_TEXTO DO DOCUMENTO_
------------------------------------------------------------

Além do biometano, todos os processos produzem, dependendo da composição original do biogás cru, uma proporção de CO2, contaminada com pequenas quantidades de CH4, cuja proporção é determinada pela eficiência de separação dos respectivos processos. Este fluxo de gás precisa ser tratado, para eliminar e neutralizar o CH4, um gás de efeito estufa de alto impacto.

2.3.1 Lavagem (absorção) com água sob pressão

A lavagem com água sob pressão constitui um dos processos mais utilizados para a separação do CO2, na Europa. A utilização da água como solvente é vantajosa devido a sua disponibilidade, manuseio simples e inofensidade. Porém, a pressão necessária para o processo resulta em uma elevada demanda de energia elétrica.

O processo utiliza a absorção física dos gases CO2, H2S e NH3 pela água, que, com temperaturas entre 15 °C a 20 °C, é conduzida em contracorrente por colunas de absorção do tipo filtro percolador, recheadas de material sólido de granulometria variada, objetivando a maior superfície possível com a menor perda de pressão. O biogás, pressurizado para 5 bar a 10 bar, é introduzido às colunas. No processo, também pequenas quantidades de CH4 são arrastadas pela água, que depois é conduzida para a regeneração por colunas flash. Aqui, com a redução parcial da pressão, boa parte do CH4 arrastado é liberado e volta para o fluxo de gás a ser tratado, evitando perdas maiores de CH4. A redução da pressão para pressão ambiente libera o restante do CO2 e as pequenas quantidades de CH4, de aproximadamente 1% ainda contidas neste fluxo, tornando o pós-tratamento, por exemplo, por oxidação regenerativa-térmica, necessário (Figura 7).

------------------------------------------------------------

Itens armazenados do conjunto de dados:
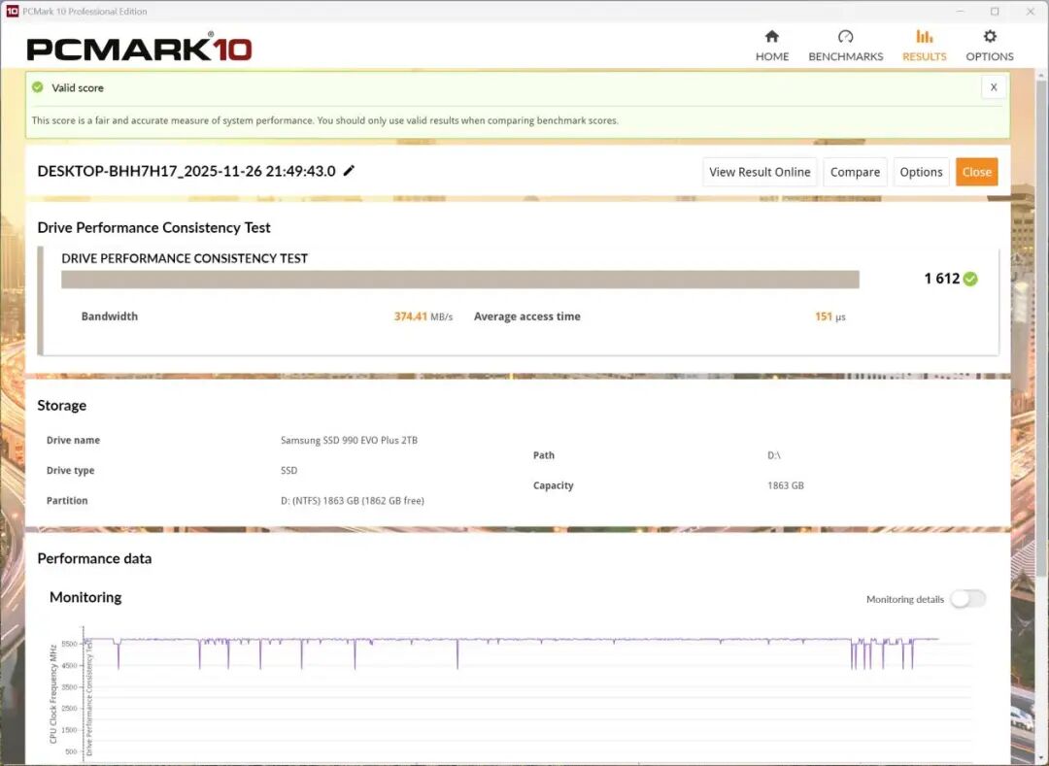Maximize the PCMark 10 window
This screenshot has height=766, width=1049.
point(995,12)
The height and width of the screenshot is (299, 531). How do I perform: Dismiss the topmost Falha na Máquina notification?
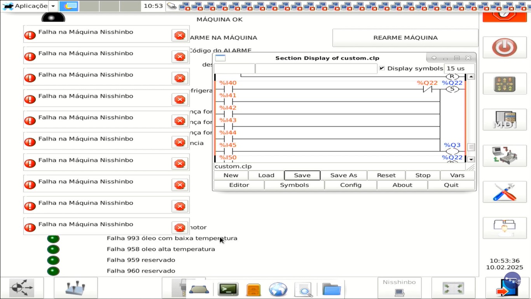coord(180,35)
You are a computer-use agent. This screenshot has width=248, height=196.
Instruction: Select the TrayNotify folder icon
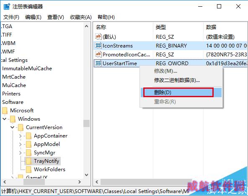coord(28,161)
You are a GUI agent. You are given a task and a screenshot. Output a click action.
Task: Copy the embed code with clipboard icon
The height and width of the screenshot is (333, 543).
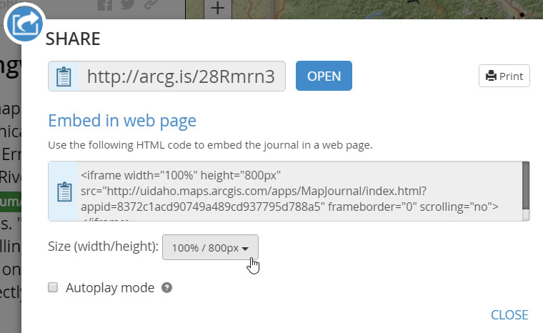(63, 192)
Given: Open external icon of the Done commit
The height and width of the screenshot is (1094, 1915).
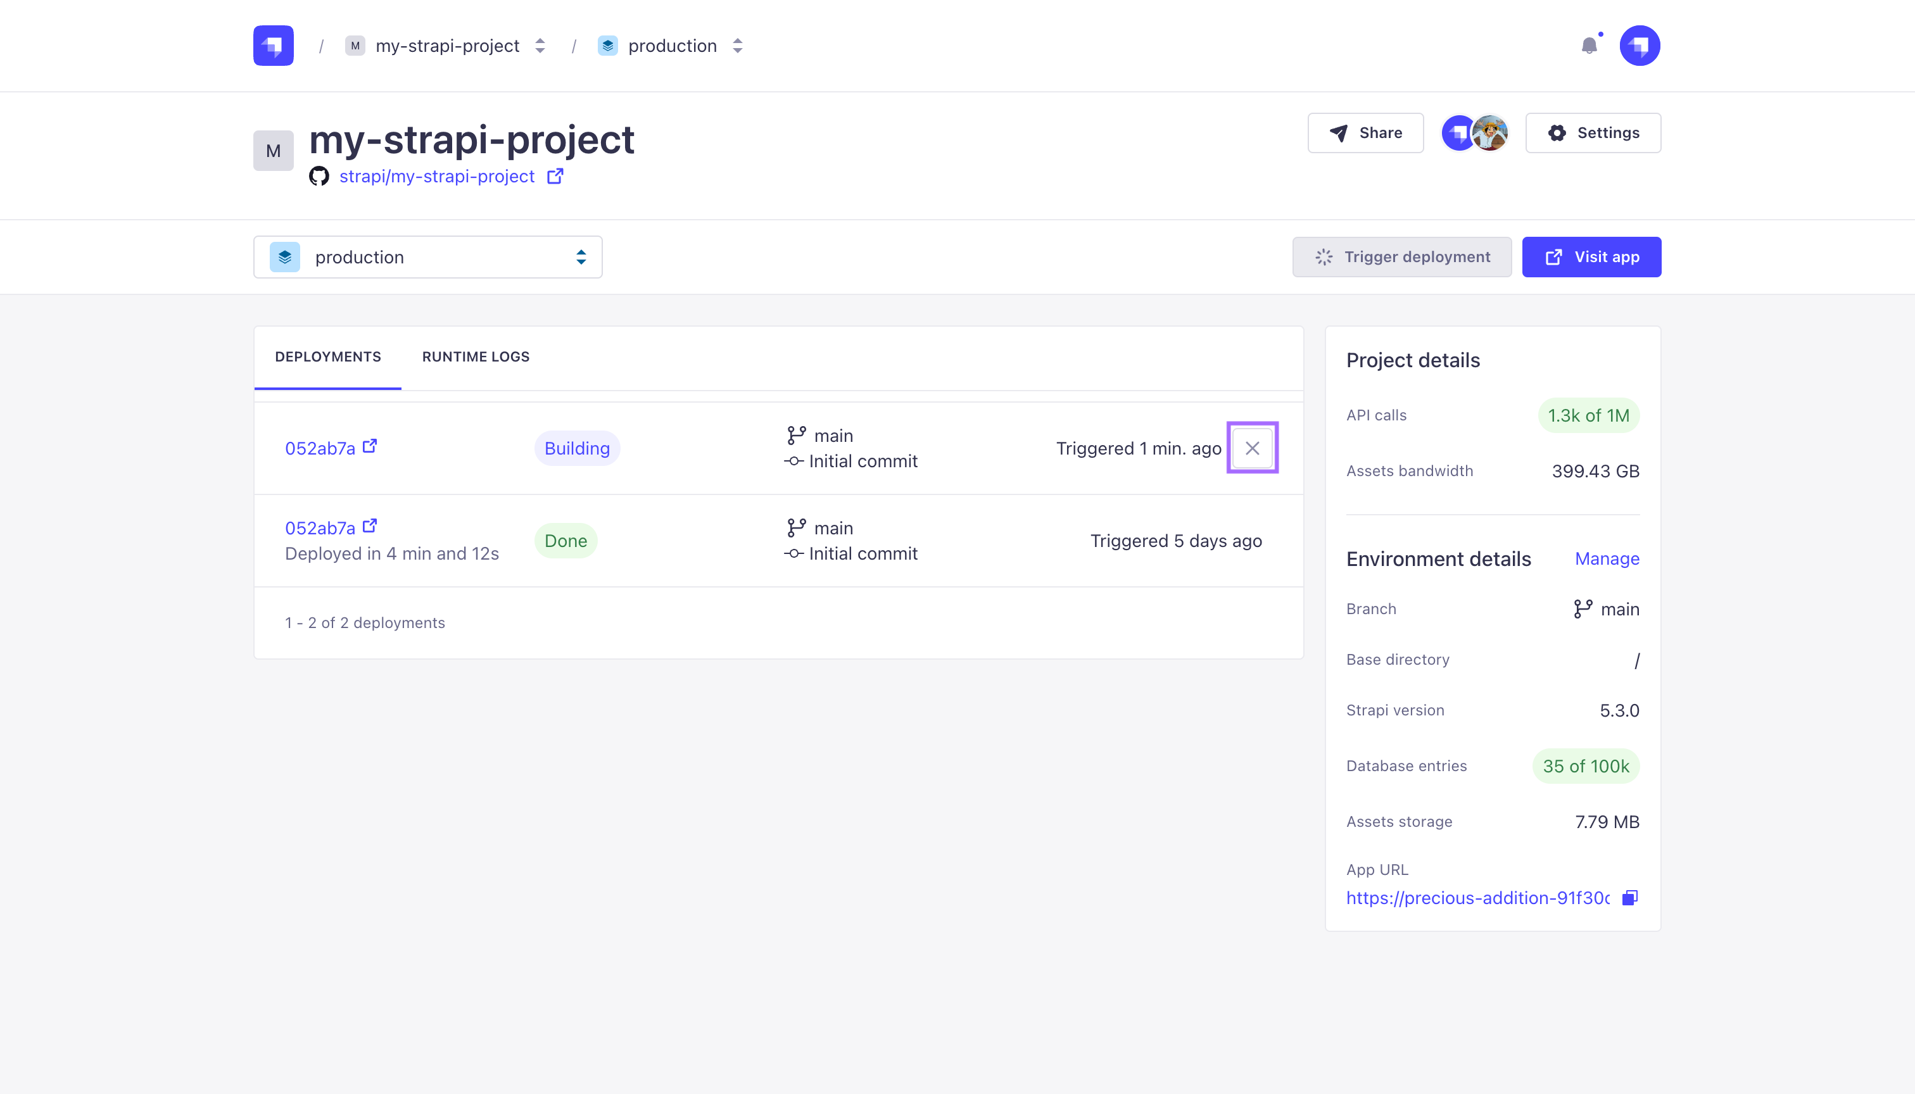Looking at the screenshot, I should click(369, 526).
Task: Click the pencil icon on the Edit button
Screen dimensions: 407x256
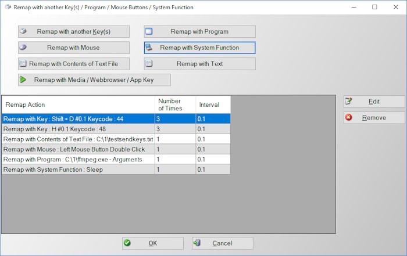Action: click(x=349, y=102)
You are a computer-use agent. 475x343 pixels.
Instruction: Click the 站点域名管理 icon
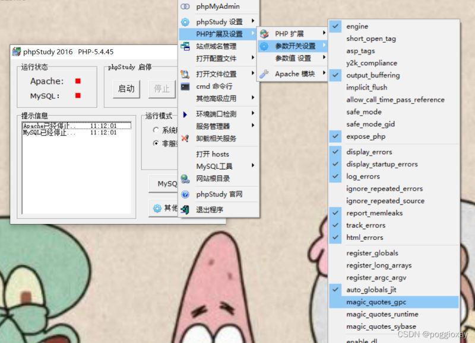click(185, 46)
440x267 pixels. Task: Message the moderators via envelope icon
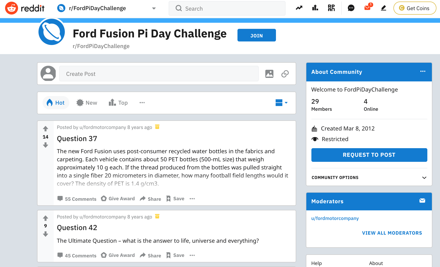422,201
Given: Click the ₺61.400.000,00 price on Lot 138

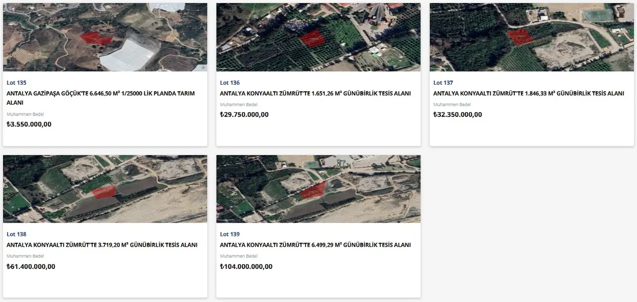Looking at the screenshot, I should click(x=31, y=266).
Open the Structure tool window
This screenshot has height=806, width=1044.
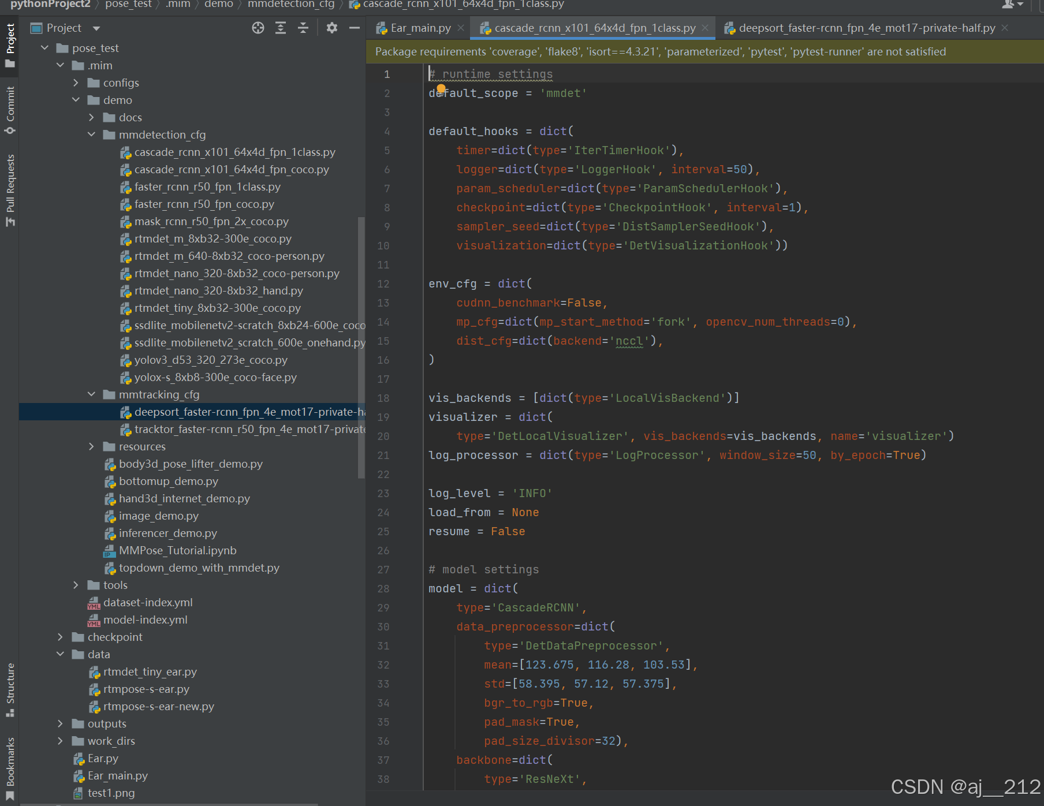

------------------------------------------------------------

_INSTRUÇÕES_
1. No texto sobre o biogás, a que pressão o biogás é levado antes de ser introduzido nas colunas?
2. Retome o texto sobre o biogás a partir do ponto em que ele para.

_RESPOSTAS_
1. A uma pressão de 5 bar a 10 bar.

2.
Figura 7 – Fluxograma simplificado do processo por lavagem com água sob pressão
Fonte: Adaptado de BMVIT (2014).

A água regenerada volta para o processo, porém, parte precisa ser substituída parcialmente durante a operação, devido a perdas e descarte necessário por acúmulo de impurezas e de traçãos de gases. A água eliminada não é considerada problemática em relação a seu poder poluidor e é conduzida para o reservatório de efluente do biodigestor para posterior aplicação às lavouras como biofertilizante.

2.3.2 Lavagem (absorção) física com solventes orgânicos

Como na lavagem com água sob pressão, neste processo também o CO2 é ligado ao meio de lavagem, por absorção física, e com pressão do biogás de aproximadamente, 8 bar, e também usa colunas de regeneração para o meio de lavagem.

Diferente do processo descrito acima, neste processo, solventes orgânicos são empregados no lugar da água, sendo o éter dimetílico de polietilenoglicol o mais utilizado, conhecido como Genosorb® ou Seloxol®. Este tipo de solvente não é corrosivo e apresenta uma solubilidade maior para CO2 e H2S, o que possibilita o uso de equipamentos menores. Por outro lado, o processo é mais exigente na parte da regeneração do solvente, que precisa ser aquecido. O calor necessário pode ser derivado do pós-tratamento dos gases de escape.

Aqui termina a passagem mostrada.